DATA EXCERPTS:
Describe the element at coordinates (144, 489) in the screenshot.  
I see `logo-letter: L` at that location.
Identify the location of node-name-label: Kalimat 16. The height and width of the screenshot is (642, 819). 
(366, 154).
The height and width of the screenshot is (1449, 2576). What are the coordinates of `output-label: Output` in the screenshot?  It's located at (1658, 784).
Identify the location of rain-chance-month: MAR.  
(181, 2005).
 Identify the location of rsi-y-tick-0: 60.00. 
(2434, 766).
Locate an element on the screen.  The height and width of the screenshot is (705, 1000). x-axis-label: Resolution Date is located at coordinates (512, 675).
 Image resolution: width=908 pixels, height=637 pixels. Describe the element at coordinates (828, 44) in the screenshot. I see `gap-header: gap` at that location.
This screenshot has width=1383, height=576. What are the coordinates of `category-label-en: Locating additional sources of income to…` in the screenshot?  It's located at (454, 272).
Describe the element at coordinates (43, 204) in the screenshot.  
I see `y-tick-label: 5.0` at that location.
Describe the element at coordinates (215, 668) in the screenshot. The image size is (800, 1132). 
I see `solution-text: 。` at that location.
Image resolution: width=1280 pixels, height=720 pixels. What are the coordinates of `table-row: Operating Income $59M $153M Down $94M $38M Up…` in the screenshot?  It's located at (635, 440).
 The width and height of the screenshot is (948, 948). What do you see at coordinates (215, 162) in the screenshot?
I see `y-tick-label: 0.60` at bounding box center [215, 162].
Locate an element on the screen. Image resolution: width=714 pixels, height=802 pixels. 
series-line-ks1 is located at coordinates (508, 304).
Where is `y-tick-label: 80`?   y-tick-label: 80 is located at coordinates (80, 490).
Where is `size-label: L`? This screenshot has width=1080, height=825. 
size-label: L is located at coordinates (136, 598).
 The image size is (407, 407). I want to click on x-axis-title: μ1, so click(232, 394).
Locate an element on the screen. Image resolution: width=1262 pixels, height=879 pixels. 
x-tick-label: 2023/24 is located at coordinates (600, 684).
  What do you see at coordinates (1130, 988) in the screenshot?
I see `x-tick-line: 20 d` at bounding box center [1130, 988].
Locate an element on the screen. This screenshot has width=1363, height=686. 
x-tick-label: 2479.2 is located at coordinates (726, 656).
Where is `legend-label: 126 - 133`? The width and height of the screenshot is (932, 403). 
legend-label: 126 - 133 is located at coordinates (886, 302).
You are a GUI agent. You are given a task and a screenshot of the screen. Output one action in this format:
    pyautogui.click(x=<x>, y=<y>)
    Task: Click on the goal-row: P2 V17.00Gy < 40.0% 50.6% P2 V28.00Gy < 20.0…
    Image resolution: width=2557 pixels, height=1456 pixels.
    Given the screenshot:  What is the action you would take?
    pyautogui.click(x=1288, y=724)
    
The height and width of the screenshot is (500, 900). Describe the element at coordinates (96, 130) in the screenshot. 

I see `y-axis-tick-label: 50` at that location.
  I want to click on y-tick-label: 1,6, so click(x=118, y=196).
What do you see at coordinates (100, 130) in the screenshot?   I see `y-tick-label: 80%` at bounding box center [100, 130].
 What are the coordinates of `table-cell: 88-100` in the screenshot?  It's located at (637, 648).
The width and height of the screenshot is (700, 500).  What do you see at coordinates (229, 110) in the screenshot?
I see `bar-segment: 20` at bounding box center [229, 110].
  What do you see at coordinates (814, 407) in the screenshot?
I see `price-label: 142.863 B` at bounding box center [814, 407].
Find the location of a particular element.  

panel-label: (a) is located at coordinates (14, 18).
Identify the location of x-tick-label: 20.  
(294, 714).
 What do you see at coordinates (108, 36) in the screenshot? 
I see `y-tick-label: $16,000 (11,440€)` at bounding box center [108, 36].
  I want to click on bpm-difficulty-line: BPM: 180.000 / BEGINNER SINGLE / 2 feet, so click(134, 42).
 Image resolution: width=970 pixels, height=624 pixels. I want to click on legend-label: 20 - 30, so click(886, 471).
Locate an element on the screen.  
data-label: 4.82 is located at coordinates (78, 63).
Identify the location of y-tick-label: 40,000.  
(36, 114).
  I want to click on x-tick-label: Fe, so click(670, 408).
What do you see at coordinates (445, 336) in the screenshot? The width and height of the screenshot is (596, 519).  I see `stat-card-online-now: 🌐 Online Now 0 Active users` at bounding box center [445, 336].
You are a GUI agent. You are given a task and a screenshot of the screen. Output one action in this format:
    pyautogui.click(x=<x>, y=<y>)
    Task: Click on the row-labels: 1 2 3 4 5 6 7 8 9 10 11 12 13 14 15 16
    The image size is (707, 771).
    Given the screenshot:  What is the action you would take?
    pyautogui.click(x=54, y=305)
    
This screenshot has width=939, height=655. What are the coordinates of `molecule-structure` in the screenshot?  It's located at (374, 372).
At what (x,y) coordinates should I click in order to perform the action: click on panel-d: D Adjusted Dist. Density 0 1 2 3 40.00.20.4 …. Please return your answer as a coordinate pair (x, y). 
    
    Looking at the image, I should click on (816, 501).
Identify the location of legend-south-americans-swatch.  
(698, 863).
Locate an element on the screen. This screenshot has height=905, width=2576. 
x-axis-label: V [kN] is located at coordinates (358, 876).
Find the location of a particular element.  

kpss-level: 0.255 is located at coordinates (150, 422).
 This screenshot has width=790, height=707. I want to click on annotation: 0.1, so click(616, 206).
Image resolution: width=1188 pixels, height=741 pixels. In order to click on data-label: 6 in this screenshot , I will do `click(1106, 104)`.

PROBLEM:
Reproduce only the part of the records that opens with the line containing "Image resolution: width=1280" and closes with the line containing "The image size is (407, 407).", swapping "Image resolution" for "Screen resolution" and leaving everything else unchanged.

ANSWER SPACE:
Screen resolution: width=1280 pixels, height=720 pixels. What are the coordinates of `table-row: Operating Income $59M $153M Down $94M $38M Up…` in the screenshot?  It's located at (635, 440).
 The width and height of the screenshot is (948, 948). What do you see at coordinates (215, 162) in the screenshot?
I see `y-tick-label: 0.60` at bounding box center [215, 162].
Locate an element on the screen. Screen resolution: width=714 pixels, height=802 pixels. 
series-line-ks1 is located at coordinates (508, 304).
Where is `y-tick-label: 80`?   y-tick-label: 80 is located at coordinates (80, 490).
Where is `size-label: L`? This screenshot has width=1080, height=825. 
size-label: L is located at coordinates (136, 598).
 The image size is (407, 407). I want to click on x-axis-title: μ1, so click(232, 394).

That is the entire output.